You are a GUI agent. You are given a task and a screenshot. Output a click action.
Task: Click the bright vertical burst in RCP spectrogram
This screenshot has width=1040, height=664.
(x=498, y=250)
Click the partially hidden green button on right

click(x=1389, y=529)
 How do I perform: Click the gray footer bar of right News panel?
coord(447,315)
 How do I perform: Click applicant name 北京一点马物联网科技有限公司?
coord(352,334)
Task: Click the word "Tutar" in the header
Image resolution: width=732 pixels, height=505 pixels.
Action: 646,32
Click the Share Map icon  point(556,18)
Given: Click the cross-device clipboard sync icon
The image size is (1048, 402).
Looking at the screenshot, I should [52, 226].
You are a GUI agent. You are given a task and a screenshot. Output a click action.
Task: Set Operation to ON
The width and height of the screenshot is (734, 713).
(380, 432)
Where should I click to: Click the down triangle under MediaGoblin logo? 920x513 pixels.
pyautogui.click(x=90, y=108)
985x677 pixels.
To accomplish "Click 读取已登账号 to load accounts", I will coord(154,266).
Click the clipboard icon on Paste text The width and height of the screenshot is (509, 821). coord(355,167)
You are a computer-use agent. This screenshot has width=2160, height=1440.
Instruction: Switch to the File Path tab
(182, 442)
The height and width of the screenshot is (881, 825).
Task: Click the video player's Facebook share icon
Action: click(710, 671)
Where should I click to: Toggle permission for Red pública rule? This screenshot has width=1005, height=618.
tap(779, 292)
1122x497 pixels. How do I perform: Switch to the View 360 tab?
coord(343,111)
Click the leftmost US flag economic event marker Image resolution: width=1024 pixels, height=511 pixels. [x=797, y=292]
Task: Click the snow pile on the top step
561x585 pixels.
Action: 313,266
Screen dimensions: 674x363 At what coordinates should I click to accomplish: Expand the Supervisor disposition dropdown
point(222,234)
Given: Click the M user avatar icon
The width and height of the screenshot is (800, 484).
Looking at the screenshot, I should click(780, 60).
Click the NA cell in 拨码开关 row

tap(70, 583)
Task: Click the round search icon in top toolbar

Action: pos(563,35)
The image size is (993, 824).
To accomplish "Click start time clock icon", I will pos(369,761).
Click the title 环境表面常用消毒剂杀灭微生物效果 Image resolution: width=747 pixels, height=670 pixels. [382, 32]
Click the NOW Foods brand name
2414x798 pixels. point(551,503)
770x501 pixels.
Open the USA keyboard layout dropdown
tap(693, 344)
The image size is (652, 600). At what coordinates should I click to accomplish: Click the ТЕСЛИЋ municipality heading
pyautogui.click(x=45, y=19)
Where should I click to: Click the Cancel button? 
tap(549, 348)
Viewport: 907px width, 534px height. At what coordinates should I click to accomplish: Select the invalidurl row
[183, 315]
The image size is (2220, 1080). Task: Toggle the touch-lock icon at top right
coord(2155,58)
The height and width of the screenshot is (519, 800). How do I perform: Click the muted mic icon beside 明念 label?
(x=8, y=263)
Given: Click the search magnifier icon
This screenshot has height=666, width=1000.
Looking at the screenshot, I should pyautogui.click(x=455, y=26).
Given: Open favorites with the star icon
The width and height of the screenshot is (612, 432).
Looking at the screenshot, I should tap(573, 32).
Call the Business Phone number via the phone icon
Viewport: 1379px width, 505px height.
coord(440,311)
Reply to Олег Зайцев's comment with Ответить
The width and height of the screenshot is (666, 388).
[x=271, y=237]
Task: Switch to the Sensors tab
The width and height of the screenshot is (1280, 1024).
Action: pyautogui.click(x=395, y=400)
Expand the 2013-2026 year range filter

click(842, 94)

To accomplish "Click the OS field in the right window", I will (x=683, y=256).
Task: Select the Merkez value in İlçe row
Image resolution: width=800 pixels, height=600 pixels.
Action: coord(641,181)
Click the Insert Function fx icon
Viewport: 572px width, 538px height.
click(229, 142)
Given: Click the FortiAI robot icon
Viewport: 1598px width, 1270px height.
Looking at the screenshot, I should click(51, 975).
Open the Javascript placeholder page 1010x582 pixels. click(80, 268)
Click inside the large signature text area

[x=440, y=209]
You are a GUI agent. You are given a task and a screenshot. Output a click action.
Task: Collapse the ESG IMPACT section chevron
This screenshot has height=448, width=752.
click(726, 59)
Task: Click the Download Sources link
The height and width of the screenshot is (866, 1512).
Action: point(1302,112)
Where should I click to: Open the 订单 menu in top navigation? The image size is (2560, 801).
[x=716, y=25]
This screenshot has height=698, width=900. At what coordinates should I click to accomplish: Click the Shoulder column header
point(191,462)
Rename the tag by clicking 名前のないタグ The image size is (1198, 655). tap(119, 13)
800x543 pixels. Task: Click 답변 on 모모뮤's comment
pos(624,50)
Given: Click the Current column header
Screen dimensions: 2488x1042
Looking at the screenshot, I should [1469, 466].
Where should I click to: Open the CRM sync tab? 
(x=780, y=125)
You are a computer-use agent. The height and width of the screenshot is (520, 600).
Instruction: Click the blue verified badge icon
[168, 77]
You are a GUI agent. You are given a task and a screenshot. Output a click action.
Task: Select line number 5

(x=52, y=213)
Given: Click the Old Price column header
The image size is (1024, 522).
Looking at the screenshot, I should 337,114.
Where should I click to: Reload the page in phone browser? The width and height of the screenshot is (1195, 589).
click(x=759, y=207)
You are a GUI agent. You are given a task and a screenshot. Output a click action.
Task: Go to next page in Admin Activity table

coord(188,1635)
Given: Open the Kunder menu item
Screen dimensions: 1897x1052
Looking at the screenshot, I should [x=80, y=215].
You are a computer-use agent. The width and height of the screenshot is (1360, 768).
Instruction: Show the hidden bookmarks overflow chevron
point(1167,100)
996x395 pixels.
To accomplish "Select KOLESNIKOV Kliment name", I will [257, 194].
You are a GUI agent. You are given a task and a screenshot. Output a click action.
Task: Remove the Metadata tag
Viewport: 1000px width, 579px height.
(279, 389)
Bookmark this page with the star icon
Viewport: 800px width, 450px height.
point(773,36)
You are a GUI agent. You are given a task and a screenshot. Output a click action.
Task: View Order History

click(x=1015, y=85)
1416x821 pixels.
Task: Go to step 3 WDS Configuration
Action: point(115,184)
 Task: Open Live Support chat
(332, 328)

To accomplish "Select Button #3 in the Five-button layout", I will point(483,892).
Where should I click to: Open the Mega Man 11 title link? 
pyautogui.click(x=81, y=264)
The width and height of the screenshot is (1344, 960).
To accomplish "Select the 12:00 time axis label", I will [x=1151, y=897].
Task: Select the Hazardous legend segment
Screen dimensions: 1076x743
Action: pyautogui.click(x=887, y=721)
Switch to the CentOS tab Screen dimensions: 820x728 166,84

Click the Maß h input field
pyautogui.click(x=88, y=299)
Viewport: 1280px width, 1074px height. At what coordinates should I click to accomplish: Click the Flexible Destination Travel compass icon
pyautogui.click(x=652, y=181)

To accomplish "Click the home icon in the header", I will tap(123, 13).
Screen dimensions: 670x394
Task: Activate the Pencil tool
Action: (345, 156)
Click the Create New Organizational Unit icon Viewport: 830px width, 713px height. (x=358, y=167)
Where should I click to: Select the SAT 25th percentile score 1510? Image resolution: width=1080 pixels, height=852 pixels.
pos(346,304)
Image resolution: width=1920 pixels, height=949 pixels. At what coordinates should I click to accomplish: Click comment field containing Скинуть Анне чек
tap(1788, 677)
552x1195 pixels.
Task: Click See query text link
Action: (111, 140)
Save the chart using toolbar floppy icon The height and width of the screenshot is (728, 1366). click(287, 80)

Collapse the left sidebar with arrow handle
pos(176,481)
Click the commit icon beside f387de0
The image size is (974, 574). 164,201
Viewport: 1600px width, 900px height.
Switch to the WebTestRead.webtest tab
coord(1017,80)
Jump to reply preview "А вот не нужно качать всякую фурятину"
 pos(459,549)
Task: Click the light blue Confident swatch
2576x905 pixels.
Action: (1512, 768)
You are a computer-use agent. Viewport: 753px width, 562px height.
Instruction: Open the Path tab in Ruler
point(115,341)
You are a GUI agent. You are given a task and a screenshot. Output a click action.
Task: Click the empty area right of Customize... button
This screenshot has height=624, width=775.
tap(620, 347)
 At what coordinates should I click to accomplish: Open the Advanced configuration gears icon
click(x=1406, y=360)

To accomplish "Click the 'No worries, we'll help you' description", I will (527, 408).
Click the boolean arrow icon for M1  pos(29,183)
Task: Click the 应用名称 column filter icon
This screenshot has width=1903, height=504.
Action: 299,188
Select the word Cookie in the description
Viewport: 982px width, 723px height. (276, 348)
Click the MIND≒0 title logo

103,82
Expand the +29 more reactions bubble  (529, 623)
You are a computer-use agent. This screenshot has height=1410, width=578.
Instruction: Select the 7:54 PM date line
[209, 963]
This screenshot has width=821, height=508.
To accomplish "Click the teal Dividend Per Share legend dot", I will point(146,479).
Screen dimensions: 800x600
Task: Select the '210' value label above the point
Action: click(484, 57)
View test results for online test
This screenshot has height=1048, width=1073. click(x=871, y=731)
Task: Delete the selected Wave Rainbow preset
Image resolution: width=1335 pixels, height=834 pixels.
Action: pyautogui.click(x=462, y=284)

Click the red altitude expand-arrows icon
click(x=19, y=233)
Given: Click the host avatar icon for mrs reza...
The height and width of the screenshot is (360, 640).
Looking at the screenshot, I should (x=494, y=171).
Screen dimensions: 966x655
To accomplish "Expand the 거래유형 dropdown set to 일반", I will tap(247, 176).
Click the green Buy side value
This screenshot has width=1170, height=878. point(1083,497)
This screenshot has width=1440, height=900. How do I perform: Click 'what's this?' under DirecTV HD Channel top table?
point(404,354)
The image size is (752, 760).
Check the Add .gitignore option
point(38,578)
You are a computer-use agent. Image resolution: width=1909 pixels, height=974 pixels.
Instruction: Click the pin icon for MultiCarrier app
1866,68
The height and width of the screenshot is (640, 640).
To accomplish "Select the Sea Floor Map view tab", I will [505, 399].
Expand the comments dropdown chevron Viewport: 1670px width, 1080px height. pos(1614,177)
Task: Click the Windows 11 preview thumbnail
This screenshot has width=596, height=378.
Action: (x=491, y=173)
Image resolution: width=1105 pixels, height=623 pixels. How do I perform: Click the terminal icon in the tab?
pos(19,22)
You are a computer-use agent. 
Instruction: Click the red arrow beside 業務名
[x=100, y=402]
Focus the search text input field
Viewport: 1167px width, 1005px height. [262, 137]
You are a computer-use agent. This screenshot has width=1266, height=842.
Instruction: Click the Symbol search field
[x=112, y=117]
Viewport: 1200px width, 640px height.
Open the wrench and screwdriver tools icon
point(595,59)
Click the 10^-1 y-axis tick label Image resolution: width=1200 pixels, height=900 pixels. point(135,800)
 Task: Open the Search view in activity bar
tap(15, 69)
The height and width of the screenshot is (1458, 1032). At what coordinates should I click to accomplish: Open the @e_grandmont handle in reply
....
What you need to do. Search the material for "time" and copy each matching line.

Exercise response.
To accomplish "Click start time clock icon", I will pos(369,761).
To accomplish "Select the 12:00 time axis label", I will [x=1151, y=897].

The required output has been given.